··· PROVIDED DATA ···
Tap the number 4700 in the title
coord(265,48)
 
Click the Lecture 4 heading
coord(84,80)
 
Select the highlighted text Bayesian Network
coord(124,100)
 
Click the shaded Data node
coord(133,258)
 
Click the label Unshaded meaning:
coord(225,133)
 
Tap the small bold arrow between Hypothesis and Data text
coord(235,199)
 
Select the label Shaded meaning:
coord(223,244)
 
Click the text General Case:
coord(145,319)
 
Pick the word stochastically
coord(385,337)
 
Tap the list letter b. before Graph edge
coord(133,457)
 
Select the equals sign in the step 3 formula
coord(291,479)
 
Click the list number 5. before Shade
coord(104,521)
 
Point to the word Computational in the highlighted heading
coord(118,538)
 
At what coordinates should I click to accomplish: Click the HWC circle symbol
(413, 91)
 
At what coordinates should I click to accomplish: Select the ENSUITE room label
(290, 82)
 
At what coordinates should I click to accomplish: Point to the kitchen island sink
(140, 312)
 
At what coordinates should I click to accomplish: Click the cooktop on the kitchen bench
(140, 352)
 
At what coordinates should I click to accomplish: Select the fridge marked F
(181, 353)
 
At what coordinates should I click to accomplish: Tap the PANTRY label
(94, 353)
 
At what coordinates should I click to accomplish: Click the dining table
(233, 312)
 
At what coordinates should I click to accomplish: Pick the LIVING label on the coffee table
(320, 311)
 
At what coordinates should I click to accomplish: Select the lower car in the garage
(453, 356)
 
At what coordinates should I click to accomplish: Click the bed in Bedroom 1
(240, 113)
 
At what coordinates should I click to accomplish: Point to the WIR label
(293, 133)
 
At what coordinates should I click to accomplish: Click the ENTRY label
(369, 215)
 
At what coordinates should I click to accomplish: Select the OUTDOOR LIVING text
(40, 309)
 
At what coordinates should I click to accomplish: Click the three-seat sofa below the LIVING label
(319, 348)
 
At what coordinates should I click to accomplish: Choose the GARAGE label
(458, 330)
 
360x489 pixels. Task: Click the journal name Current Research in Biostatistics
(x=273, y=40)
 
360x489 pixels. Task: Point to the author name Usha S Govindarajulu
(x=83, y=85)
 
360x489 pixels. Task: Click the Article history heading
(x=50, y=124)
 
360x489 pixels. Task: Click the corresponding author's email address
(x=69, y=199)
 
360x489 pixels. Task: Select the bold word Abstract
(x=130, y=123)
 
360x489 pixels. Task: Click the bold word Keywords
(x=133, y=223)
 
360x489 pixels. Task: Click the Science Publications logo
···
### WHAT IS EXPECTED
Reproduce the listing above word for word, from its first line through the line containing "coord(133,457)", inclusive.

### CORRECT RESPONSE
Tap the number 4700 in the title
coord(265,48)
 
Click the Lecture 4 heading
coord(84,80)
 
Select the highlighted text Bayesian Network
coord(124,100)
 
Click the shaded Data node
coord(133,258)
 
Click the label Unshaded meaning:
coord(225,133)
 
Tap the small bold arrow between Hypothesis and Data text
coord(235,199)
 
Select the label Shaded meaning:
coord(223,244)
 
Click the text General Case:
coord(145,319)
 
Pick the word stochastically
coord(385,337)
 
Tap the list letter b. before Graph edge
coord(133,457)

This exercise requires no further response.